CARUARU - Pernambuco








SEVERINO MANDACARU

por Luigi Spreafico

Eu canto eu faço verso
Eu canto até mi sguelá
Eu rimo no desafio
Acompanho no ganzá
Eu canto glosa e repente
E galope à beira mar...


Severino Mandacaru é uma contrafação de si mesmo. É uma vida em conflito. Um retirante às avessas.
Remando contra a corrente, Severino abandona São Paulo em busca de Toritama onde irá conhecer os frutos da caatinga: caveiras de gado calcinadas pelo sol, protegidas pelos espinhos do mandacaru.
Aos doze anos de idade, em São Paulo, Severino enfrenta, todas as manhãs, a garoa fria que lhe congela a alma. Desce do alto da Vila Maria e percorre, a pé, os três quilômetros que o separam do ponto final do bonde 34. Vila Maria!
Viaja sempre no estribo. O bonde dispara, corta a várzea com seus campos de futebol, atravessa a pequena ponte de madeira, sobe a Rua Catumbi, dobra na Celso Garcia, atravessa o Belenzinho e monta sobre a Avenida Rangel Pestana. Está na Praça da Sé.
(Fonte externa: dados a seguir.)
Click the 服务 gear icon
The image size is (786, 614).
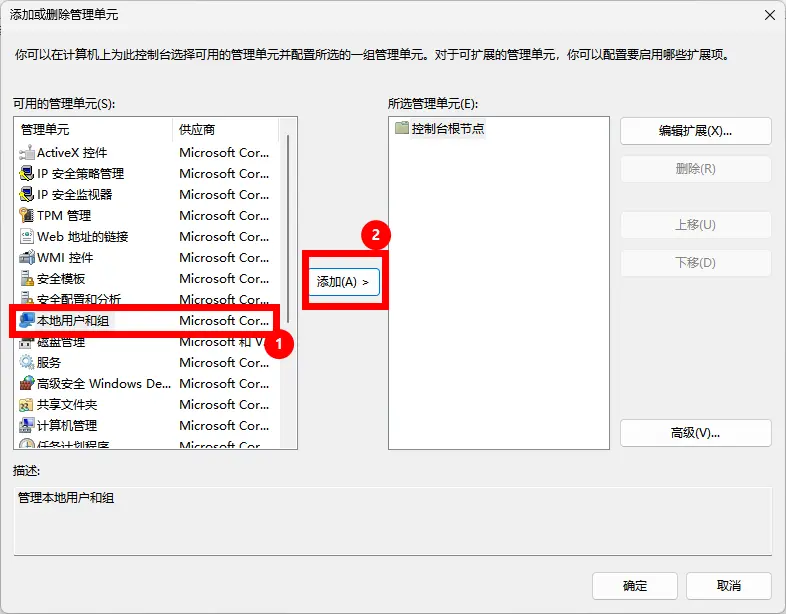pyautogui.click(x=27, y=363)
Severino se encaminha para o seu trabalho. Reduz os passos. Detêm-se, pensativo, observando os artesãos portugueses esculpindo nas pedras o que um dia será a catedral de São Paulo. Na vastidão da praça vazia, parece-lhe contemplar uma cena do Paraíso. Colunas, capitéis, volutas, troncos de anjo, formas mágicas, harmoniosas, construídas apenas com um martelo e uma talhadeira. Assombra-se. São todos Michelangelos, são enviados de Deus! Alguns são seus vizinhos no Alto da Vila Maria. Ajuda-os a construir suas casas pisando o barro que rejuntará os tijolos. Severino aprendeu a falar o português do Além Tejo, de Trás os Montes, da Cabidela. Divide com eles o caldo verde.
Encaminha-se para o escritório onde trabalha. Imprime no mimeógrafo as cartas que deverá entregar. Coloca-as, cuidadosamente, nos envelopes e parte para a jornada que o deixará com os pés em brasa. Nunca voltou uma carta sequer.
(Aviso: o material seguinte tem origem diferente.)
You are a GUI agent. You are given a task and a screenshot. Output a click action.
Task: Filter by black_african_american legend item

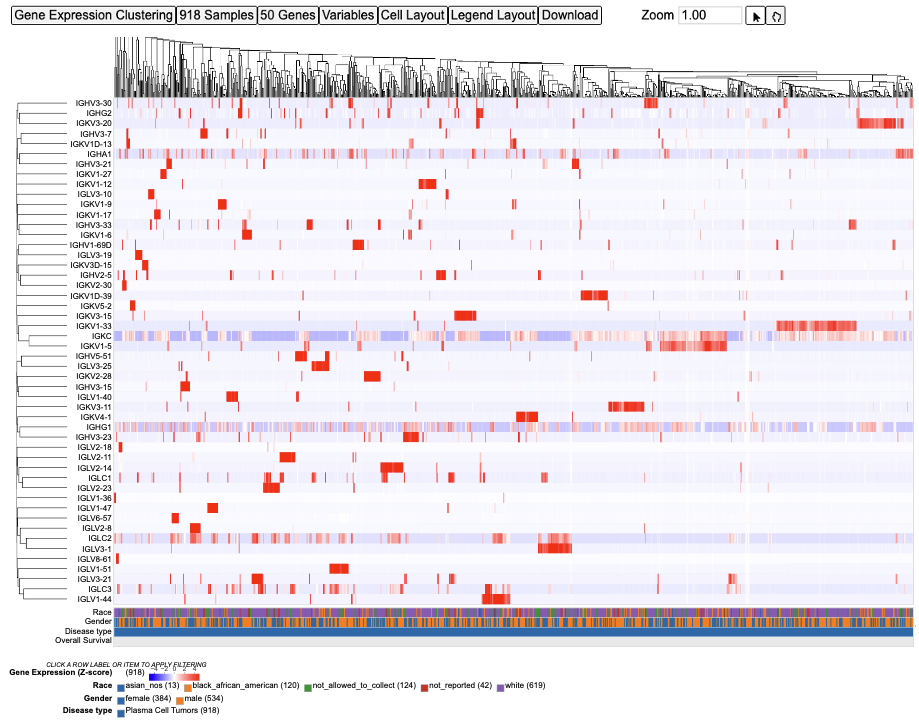coord(246,685)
Já viajei por muitas terra
Já chupei muito cajá
Namorei loura e mulata
Branca preta e sarará
Mulhé nenhuma eu enjeito
Basta sabê me agradá

O pau de arara que transportou Severino na sua invertida retirada era um navio da Costeira. Parte de um comboio de oito navios cargueiros, quatro corvetas de guerra e sobrevoado por um dirigível, levou dezoito dias entre Santos e Recife. No porto, Severino não entende a língua que falam, mas tem sua atenção atraída pela balaustrada do cais: enormes blocos de mármore português, de um vermelho intenso entrecortado por veios lilases. Nota os sinais da erosão produzida pela brisa marinha através dos séculos.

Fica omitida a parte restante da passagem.